What I have seen people do in the past is use ansible secrets to secure the env file.

So only when the playbook is running does the env get decrypted.

Digital Ocean has an extensive how to on it.

https://www.digitalocean.com/community/tutorials/how-to-use-vault-to-protect-sensitive-ansible-data

[–] folekaule@lemmy.world 7 points 6 days ago* (last edited 6 days ago)

See if a light weight kubernetes installation is for you. Secrets are first class citizens in k8s. You can maintain secrets in a number of different ways, but they are exposed to containers the same way. They can become files or environment variables, whether you need.

I recommend looking at k3s to run on your Pi and see if that works for you. You can add vault software on top of that later without changing your containers.

[–] remotelove@lemmy.ca 5 points 6 days ago* (last edited 6 days ago)

I would look into something like Doppler instead of Vault. (I don't trust any company acquired by IBM. They have been aquiring and enshittifying companies before there was even a name for it.)

Look into how any different solutions need their keys presented. Dumping the creds in ENV is generally fine since the keys will need to be stored and used somehow. You might need a dedicated user account to manage keys in its home folder.

This is actually a host security problem, not generally a key storage problem per se. Regardless of how you have a vault setup, my approach here is to create a single host that acts as a gateway for the rest of the credentials. (This applies to if keys are stored in "the cloud" or in a local database somewhere.)

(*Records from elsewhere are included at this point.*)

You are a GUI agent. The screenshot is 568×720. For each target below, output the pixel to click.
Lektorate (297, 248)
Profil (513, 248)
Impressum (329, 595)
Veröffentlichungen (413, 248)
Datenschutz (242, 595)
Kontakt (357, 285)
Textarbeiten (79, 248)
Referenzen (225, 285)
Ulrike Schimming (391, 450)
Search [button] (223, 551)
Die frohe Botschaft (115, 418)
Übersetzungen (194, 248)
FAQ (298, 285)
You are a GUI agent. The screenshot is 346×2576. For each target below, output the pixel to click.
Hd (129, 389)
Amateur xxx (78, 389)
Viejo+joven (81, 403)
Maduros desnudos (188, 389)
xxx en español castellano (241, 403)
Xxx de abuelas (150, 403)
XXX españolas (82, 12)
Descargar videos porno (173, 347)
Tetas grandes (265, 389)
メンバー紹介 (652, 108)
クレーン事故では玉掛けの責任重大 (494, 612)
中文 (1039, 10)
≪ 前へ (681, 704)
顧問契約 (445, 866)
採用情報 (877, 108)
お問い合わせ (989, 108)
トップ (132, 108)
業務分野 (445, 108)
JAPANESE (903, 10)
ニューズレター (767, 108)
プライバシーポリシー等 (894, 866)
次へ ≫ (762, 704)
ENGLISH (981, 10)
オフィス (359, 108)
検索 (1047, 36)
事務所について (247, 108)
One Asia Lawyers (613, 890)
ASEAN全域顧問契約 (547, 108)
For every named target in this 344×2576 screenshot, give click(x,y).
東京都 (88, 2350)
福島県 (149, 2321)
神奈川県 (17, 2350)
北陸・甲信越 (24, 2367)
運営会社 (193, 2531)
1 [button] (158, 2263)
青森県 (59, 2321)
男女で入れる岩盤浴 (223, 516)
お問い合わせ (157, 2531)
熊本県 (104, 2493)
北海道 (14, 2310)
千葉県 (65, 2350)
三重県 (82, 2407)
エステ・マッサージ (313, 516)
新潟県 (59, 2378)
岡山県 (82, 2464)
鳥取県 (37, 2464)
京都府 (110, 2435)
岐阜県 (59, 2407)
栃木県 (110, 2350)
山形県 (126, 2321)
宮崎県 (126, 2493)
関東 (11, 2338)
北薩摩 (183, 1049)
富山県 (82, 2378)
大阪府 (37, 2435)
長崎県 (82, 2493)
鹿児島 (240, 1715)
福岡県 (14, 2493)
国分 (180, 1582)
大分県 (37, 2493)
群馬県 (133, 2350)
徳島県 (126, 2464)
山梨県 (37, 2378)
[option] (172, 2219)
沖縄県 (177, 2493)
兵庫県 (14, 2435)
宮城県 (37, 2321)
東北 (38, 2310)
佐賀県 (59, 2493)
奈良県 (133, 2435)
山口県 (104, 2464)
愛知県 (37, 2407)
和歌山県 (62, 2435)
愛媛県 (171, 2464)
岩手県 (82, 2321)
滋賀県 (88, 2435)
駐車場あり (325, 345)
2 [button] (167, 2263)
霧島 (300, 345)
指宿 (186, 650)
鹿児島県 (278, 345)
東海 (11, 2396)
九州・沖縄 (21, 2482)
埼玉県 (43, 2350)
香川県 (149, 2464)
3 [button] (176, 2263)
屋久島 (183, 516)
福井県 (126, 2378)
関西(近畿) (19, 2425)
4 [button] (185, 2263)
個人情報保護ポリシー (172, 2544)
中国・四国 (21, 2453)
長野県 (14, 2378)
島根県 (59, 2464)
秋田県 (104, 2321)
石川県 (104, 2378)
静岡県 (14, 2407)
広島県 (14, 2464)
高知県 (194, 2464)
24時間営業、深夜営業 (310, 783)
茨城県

Since you are going to using a Pi, you should focus on that being a restricted host: Only run your chosen vault solution on it. Period. Secure and patch it to the best of your ability and use very specific host firewall rules for minimum connectivity. Ie: Have one user for ssh in and limit another user account to managing vault, preferably without needing any kind of elevated access. This is actually a perfect use case for SELinux since you can put in some decent restrictions on the host for a single app (and it's supporting apps...)

If you are paranoid enough to run a HIDS, you can turn on all the events for any type of root account actions. In theory once the host is configured, you shouldn't need root again until you start performing patches.